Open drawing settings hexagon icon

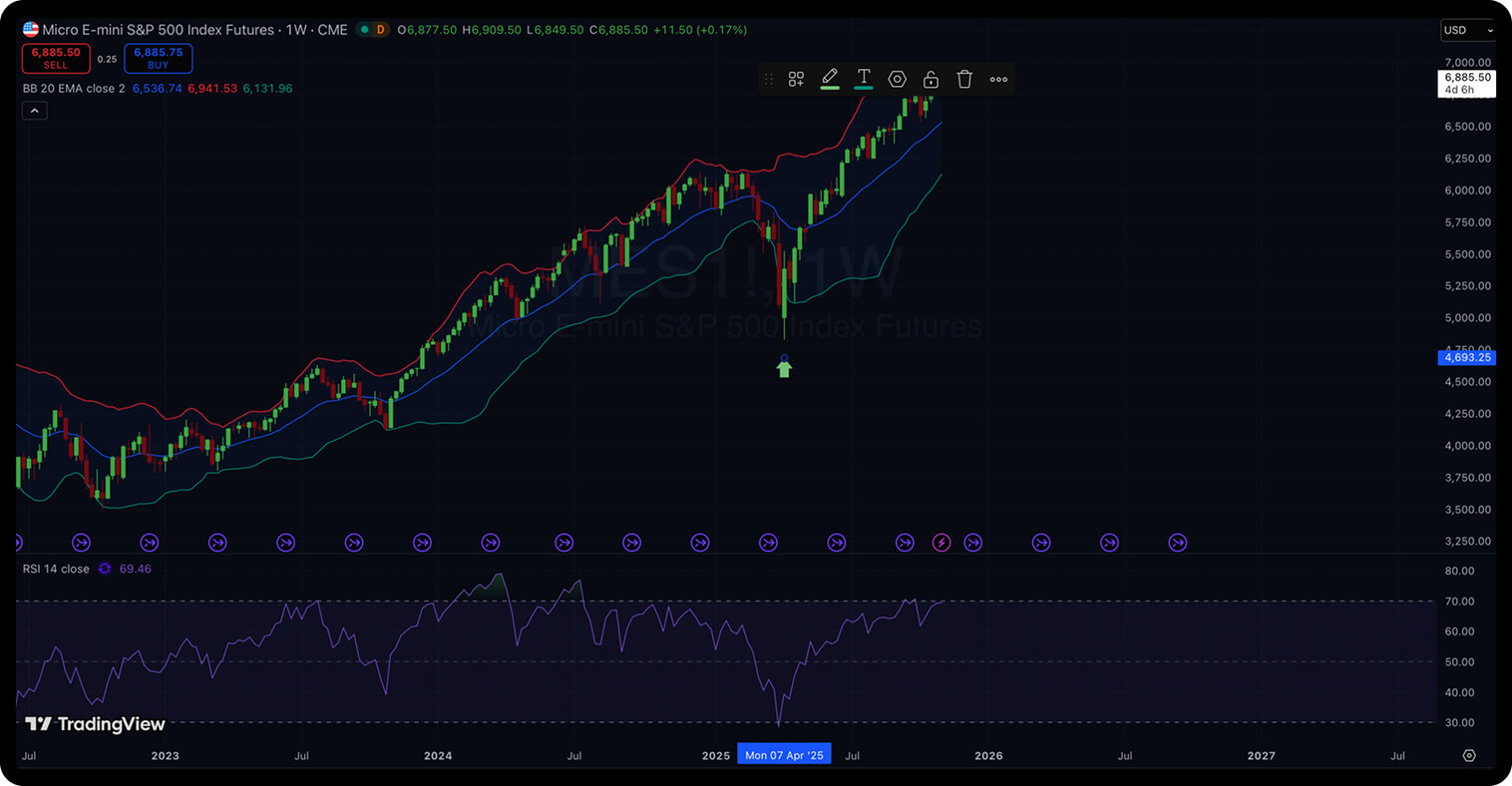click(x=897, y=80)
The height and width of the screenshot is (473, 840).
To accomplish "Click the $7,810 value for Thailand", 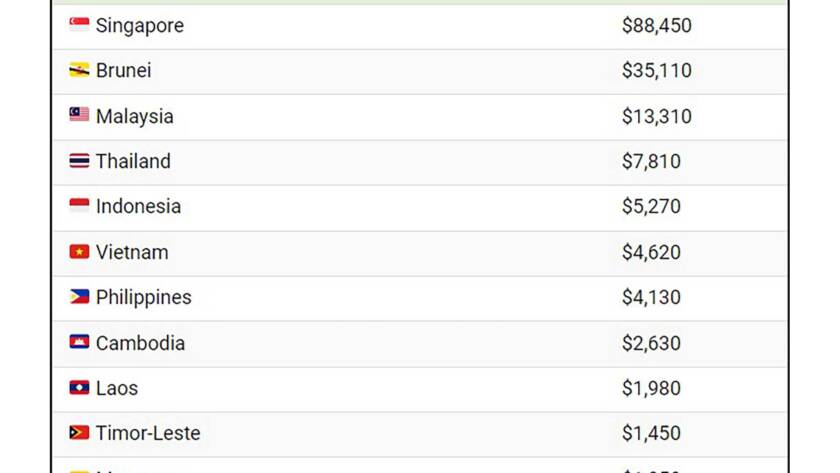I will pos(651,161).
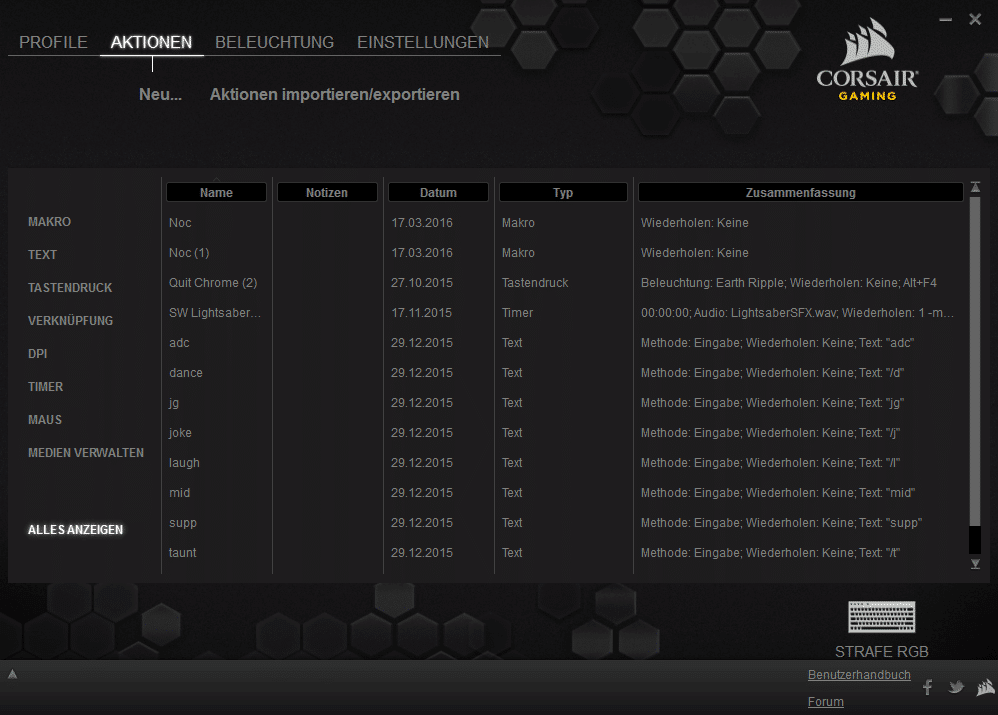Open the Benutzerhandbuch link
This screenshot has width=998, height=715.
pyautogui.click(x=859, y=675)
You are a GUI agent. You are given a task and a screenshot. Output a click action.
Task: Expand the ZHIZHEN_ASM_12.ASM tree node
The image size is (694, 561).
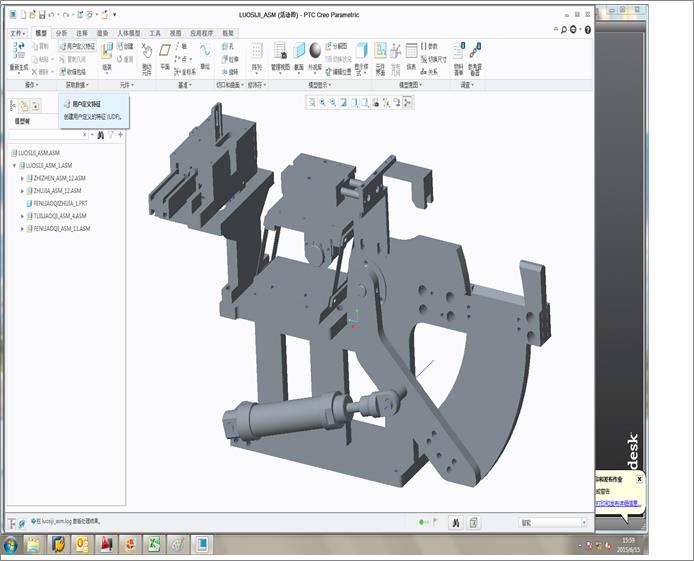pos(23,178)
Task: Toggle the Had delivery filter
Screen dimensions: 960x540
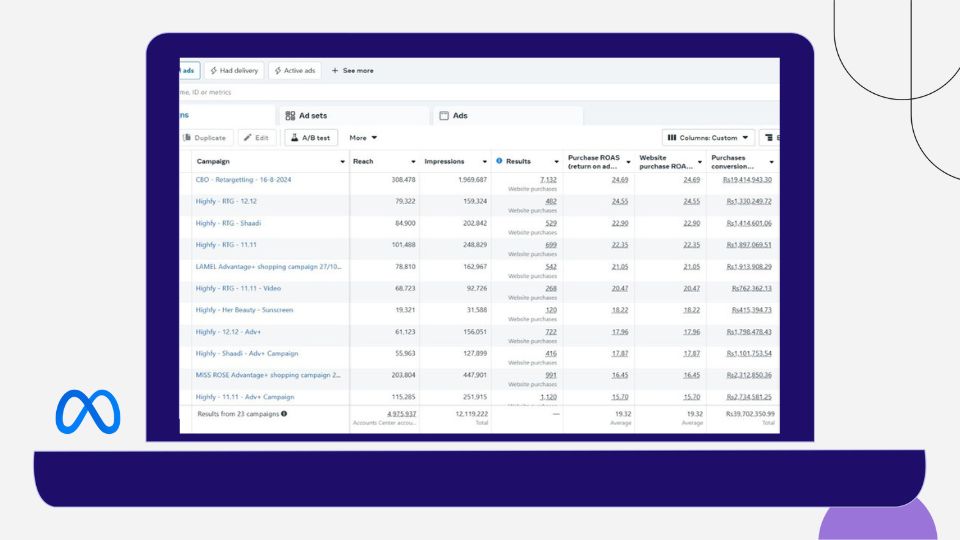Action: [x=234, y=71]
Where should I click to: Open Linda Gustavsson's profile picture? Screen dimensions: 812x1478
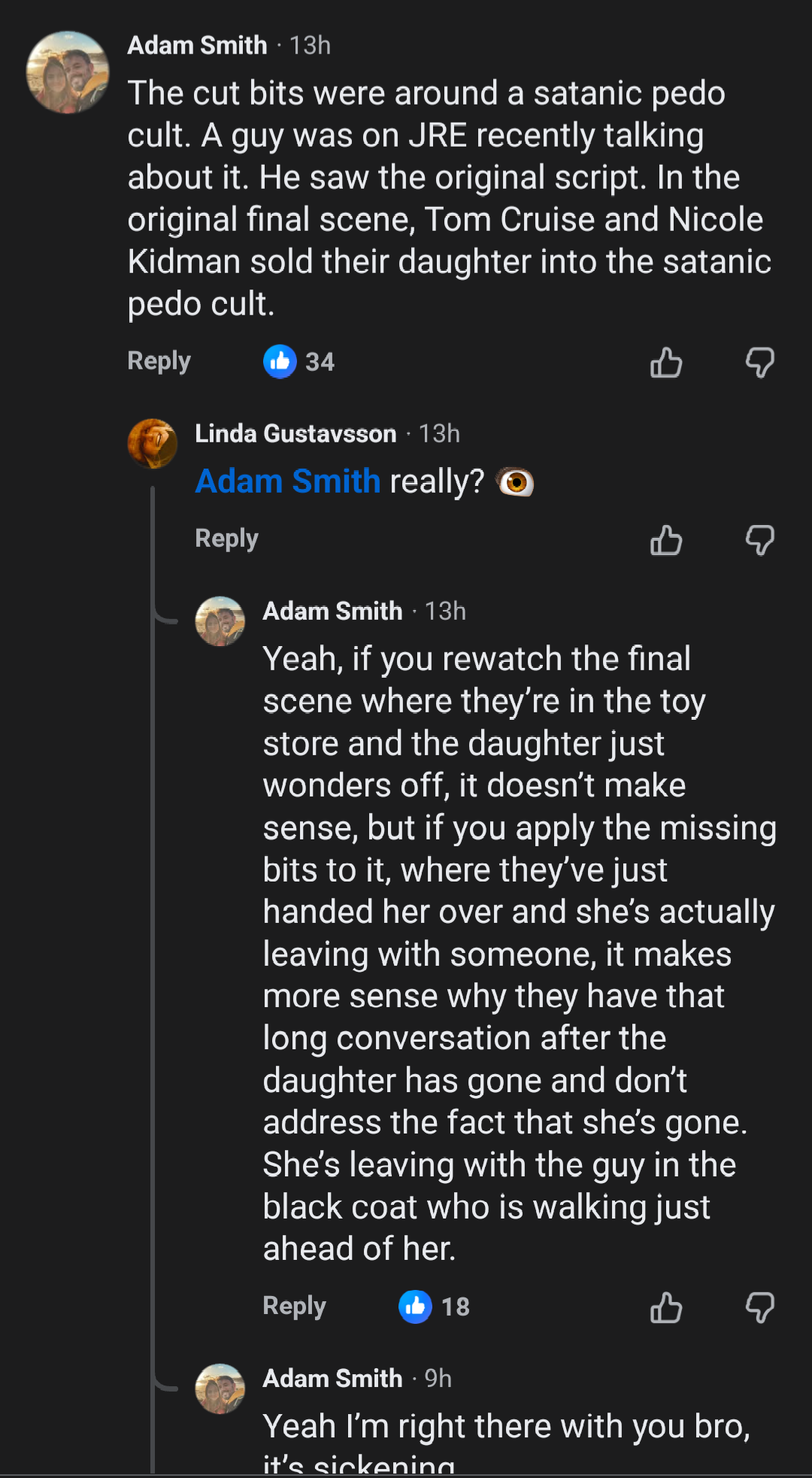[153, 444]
______
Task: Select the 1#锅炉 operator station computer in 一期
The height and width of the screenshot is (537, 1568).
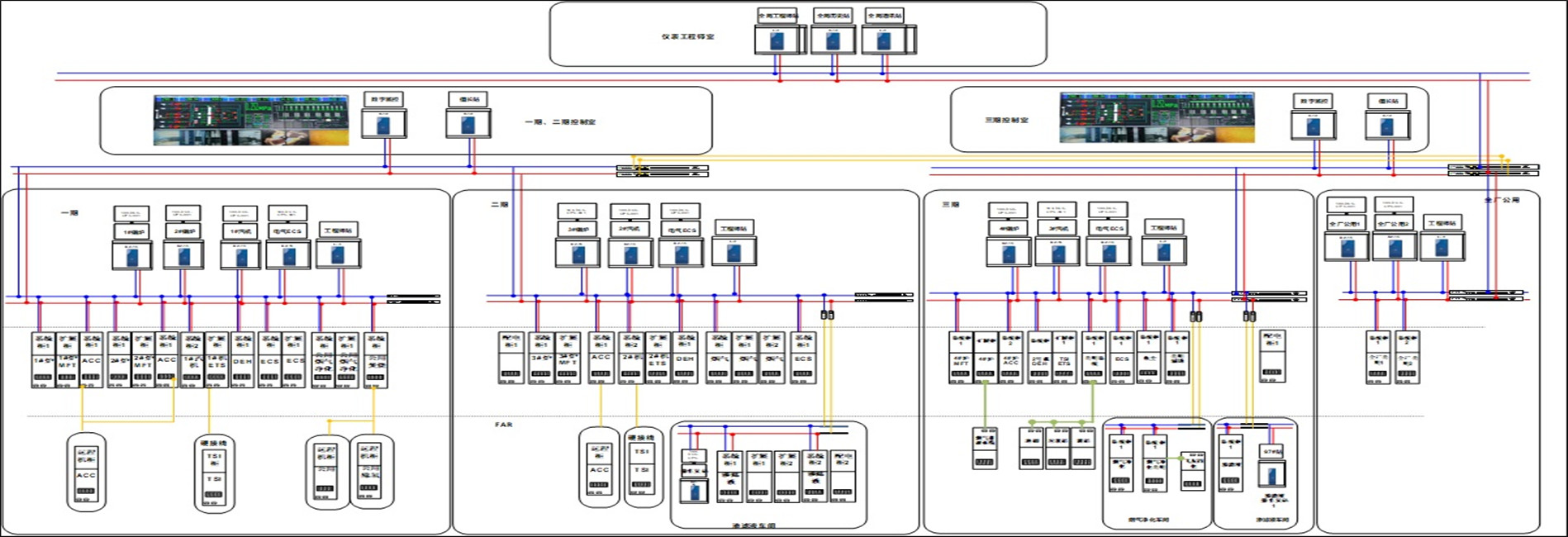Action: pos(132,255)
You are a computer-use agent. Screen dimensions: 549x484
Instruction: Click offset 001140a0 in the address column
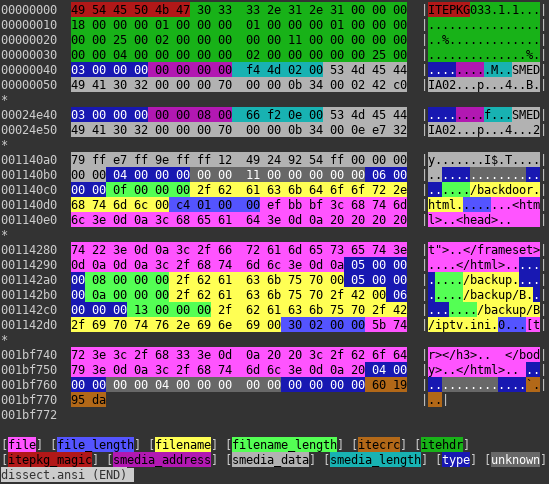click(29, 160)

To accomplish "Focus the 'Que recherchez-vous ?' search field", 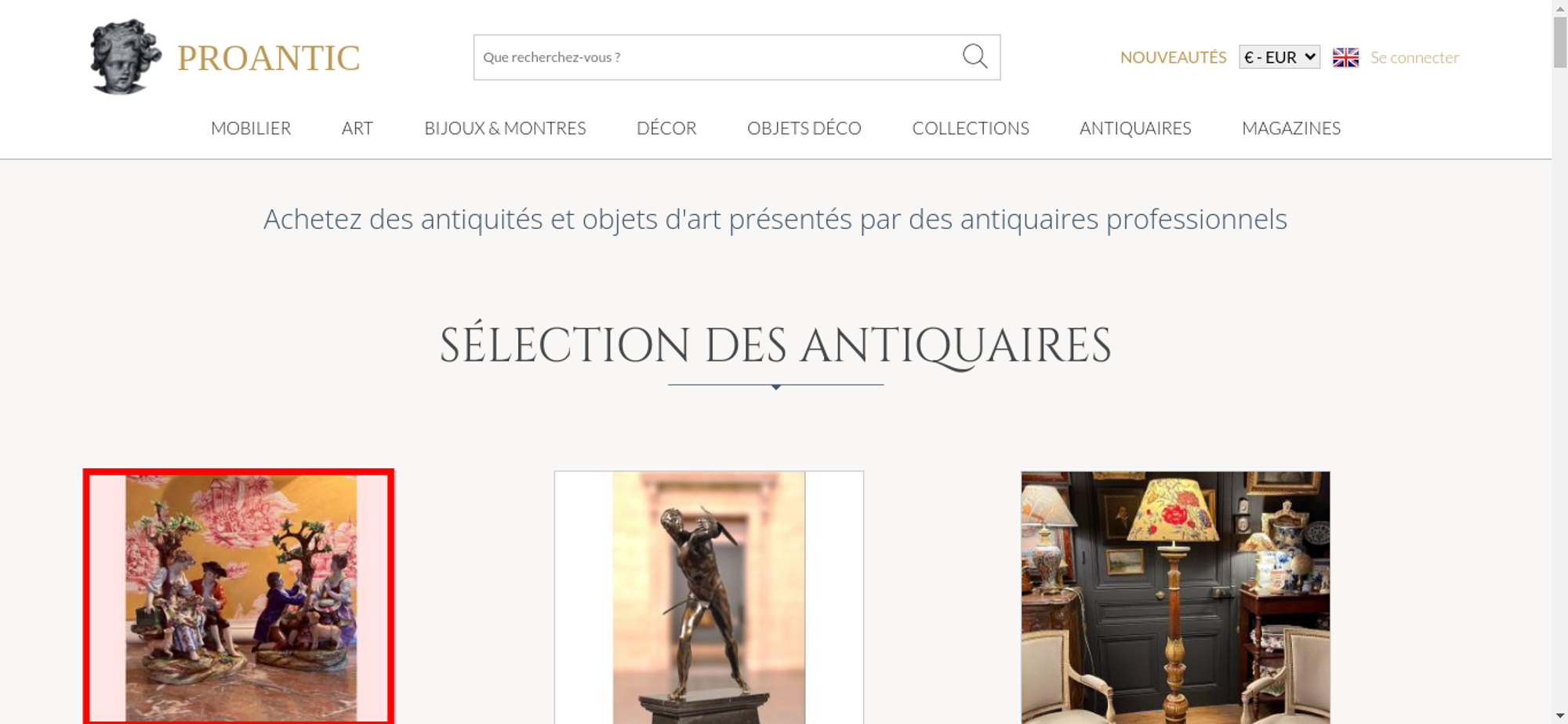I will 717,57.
______
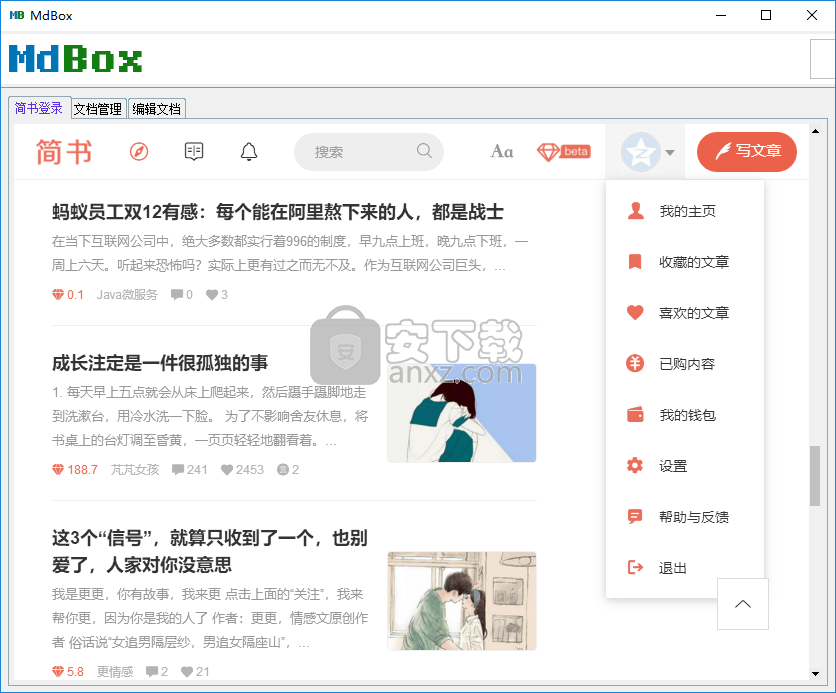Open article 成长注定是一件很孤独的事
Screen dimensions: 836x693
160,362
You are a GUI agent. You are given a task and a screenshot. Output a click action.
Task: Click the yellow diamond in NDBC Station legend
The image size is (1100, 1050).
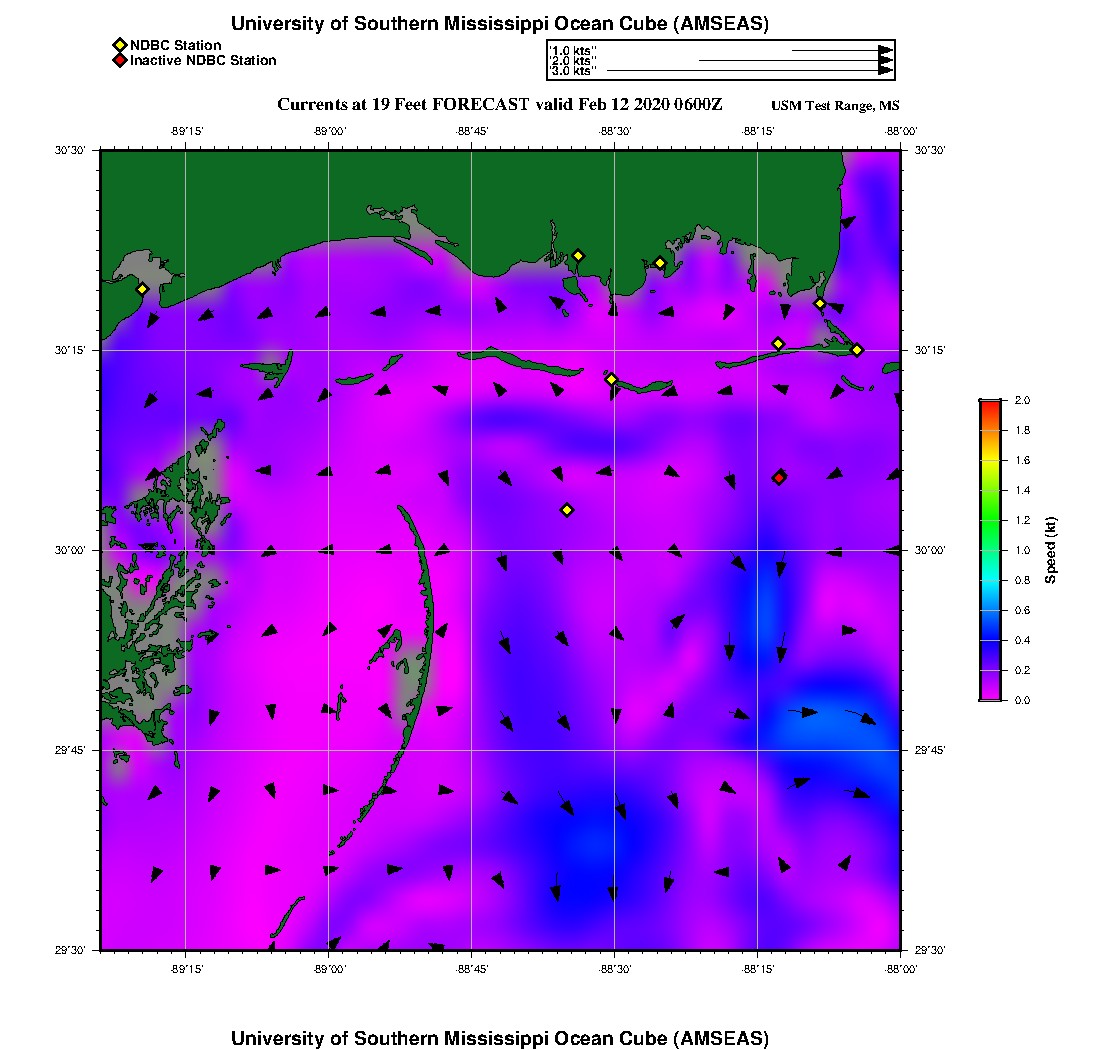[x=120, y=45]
______
Using the listing above, reproduce word for word every line from the one containing "Open drawing settings hexagon icon" through the one containing "The height and width of the screenshot is (473, 840).". Pictures must be left out.

Open drawing settings hexagon icon

click(x=897, y=80)
The height and width of the screenshot is (473, 840).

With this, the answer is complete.